▸ BRIEF
Reproduce exactly the entries from the "Image resolution: width=968" line to the end. Skip all pictures.

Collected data
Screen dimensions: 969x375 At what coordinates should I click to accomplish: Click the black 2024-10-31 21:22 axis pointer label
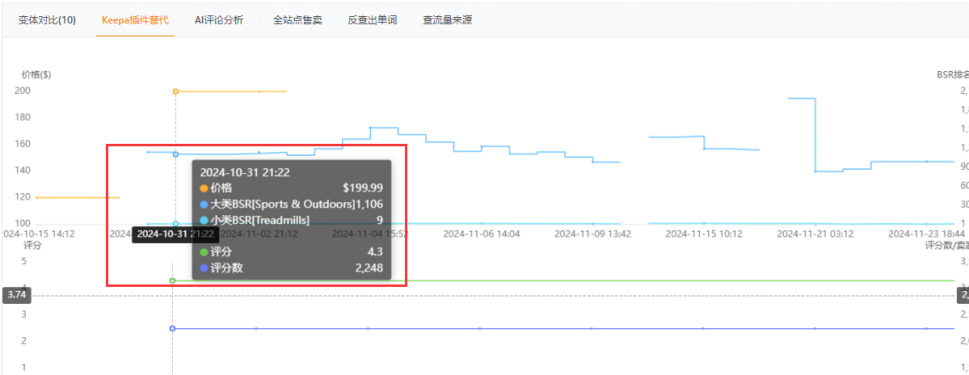176,234
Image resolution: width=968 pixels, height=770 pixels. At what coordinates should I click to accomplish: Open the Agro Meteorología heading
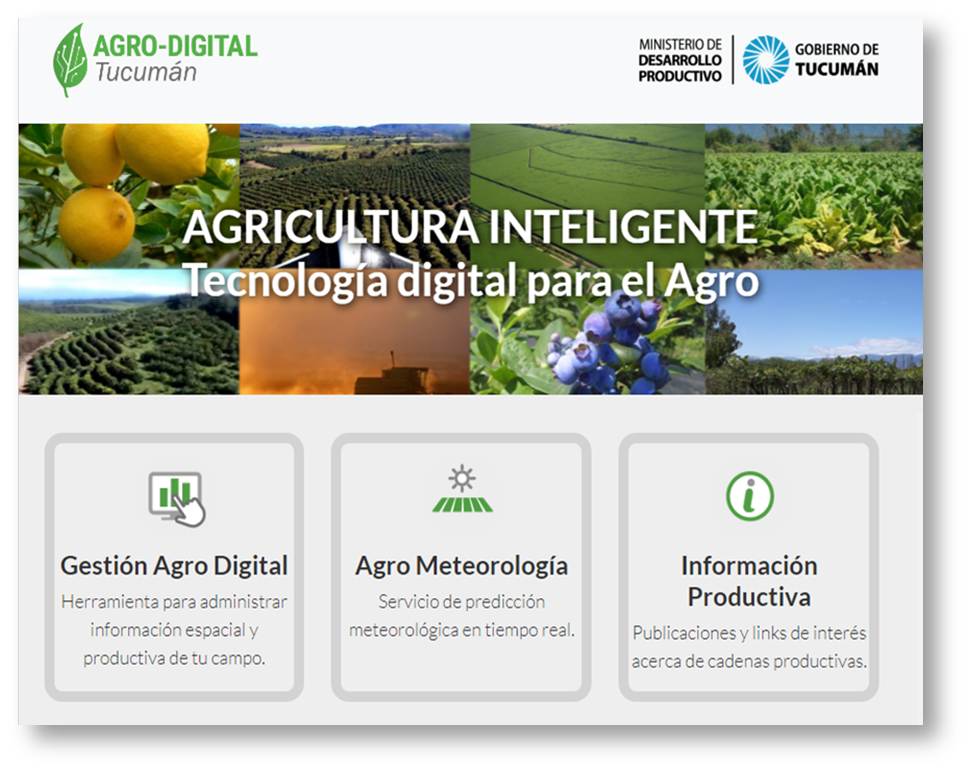[461, 565]
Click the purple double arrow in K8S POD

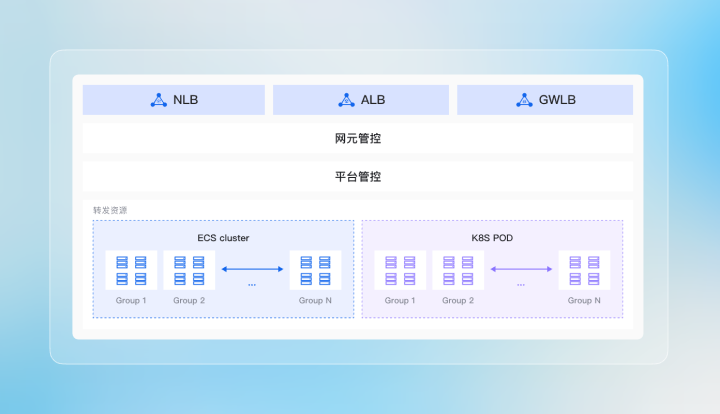(x=521, y=269)
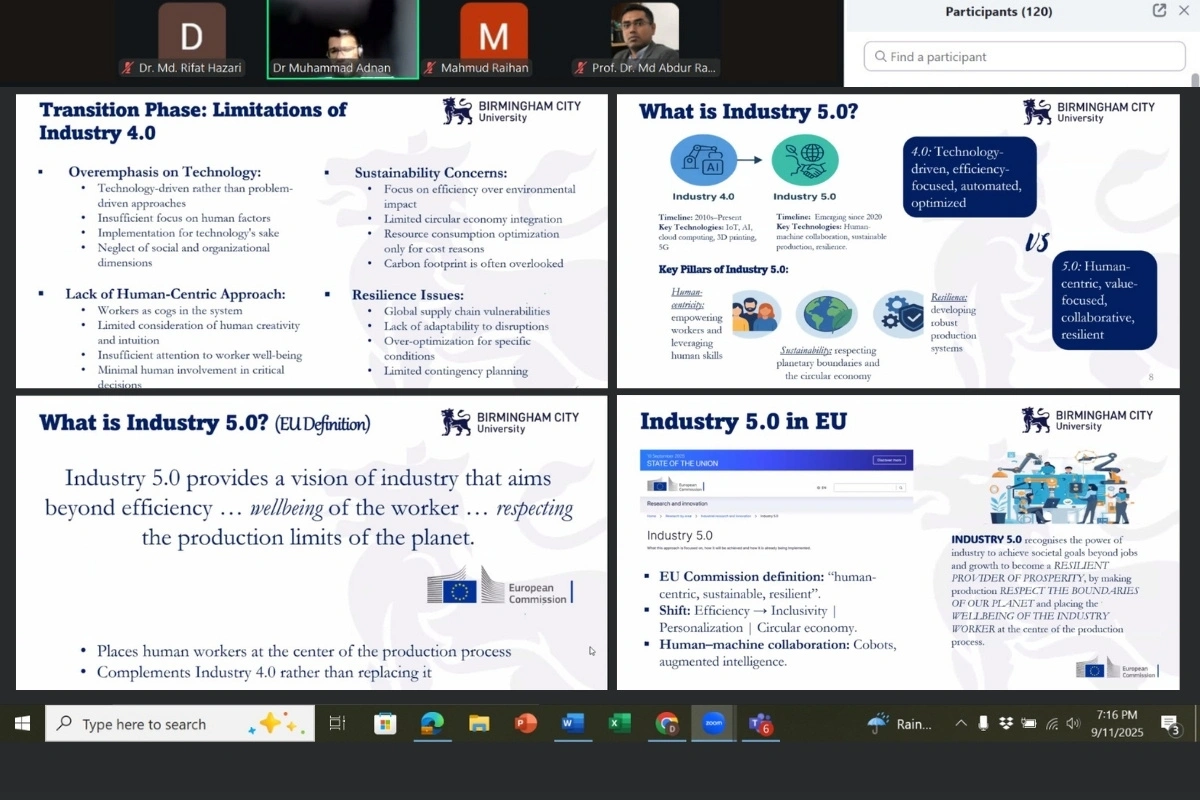Open File Explorer from the taskbar

coord(479,723)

▸ EXERCISE OUTPUT
Image resolution: width=968 pixels, height=770 pixels. At what coordinates should I click to accomplish: Open the Agro Meteorología heading
[461, 565]
Click the purple double arrow in K8S POD

(x=521, y=269)
Open File Explorer from the taskbar

coord(479,723)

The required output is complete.